Dotychczasowy dyrektor, Paweł Łatuszka został zwolniony po tym jak poparł protesty przeciwko rządom Aleksandra Łukaszenki oraz otwarcie skrytykował działania milicji. Po jego stronie stanęli aktorzy, którzy zaczęli składać wypowiedzenia.
"Sfera sztuki jest sferą gdzie się mówi o wartościach. Ale to nie są tylko wartości artystyczne, ale też takie moralne, społeczne. Nie można być biernym i milczeć w takich trudnych momentach. Kto wie, może kiedyś my będziemy w takiej sytuacji, że będziemy potrzebowali pomocy od nich" -mówi dyrektor stołecznego Teatru Powszechnego Paweł Łysak, który podpisał list wspierający białoruskich aktorów.
Dyrektor Teatru Narodowego w Warszawie Jan Englert zachowanie zespołu z Mińska nazwał "obywatelskim obowiązkiem"- dodał, że teatr jest formą sztuki, która zawsze reaguje na bieżące wydarzenia.

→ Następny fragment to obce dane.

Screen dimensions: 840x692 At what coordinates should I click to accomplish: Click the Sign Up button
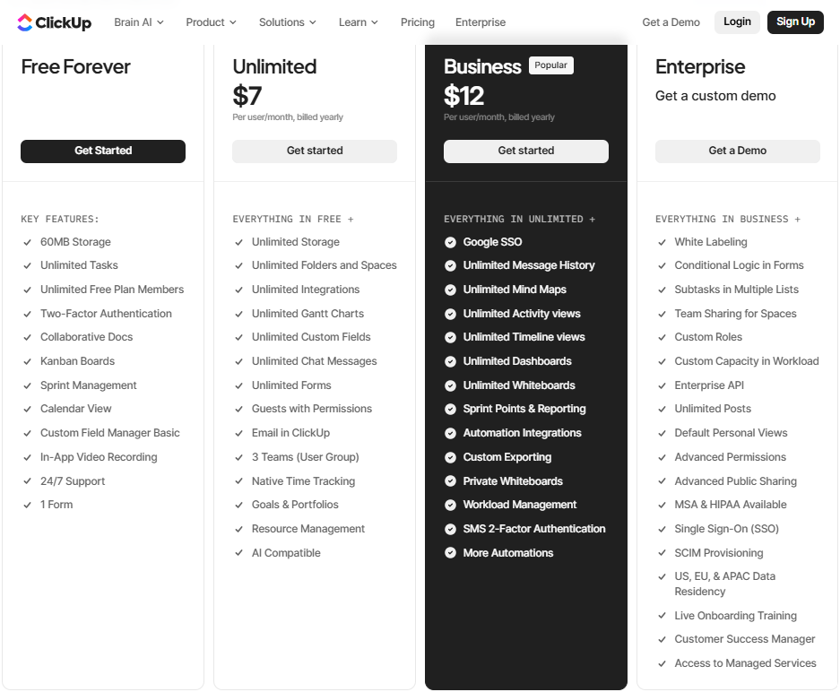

"Teatr jest zależny od nastroju, od tego co wisi w powietrzu. Jest rodzajem papierka lakmusowego dla tego co dzieje się w społeczeństwie. Jest rzeczą naturalną że aktorzy reagują spontanicznie i zgodnie ze swoim kodeksem etycznym" - mówił Englert.
Z kolei aktorzy teatru w Białymstoku, w geście solidarności, publicznie odczytali jeden z białoruskich dramatów. We Wrocławiu artyści nagrali utwór "Mury" Jacka Kaczmarskiego w wersji polskiej i białoruskiej.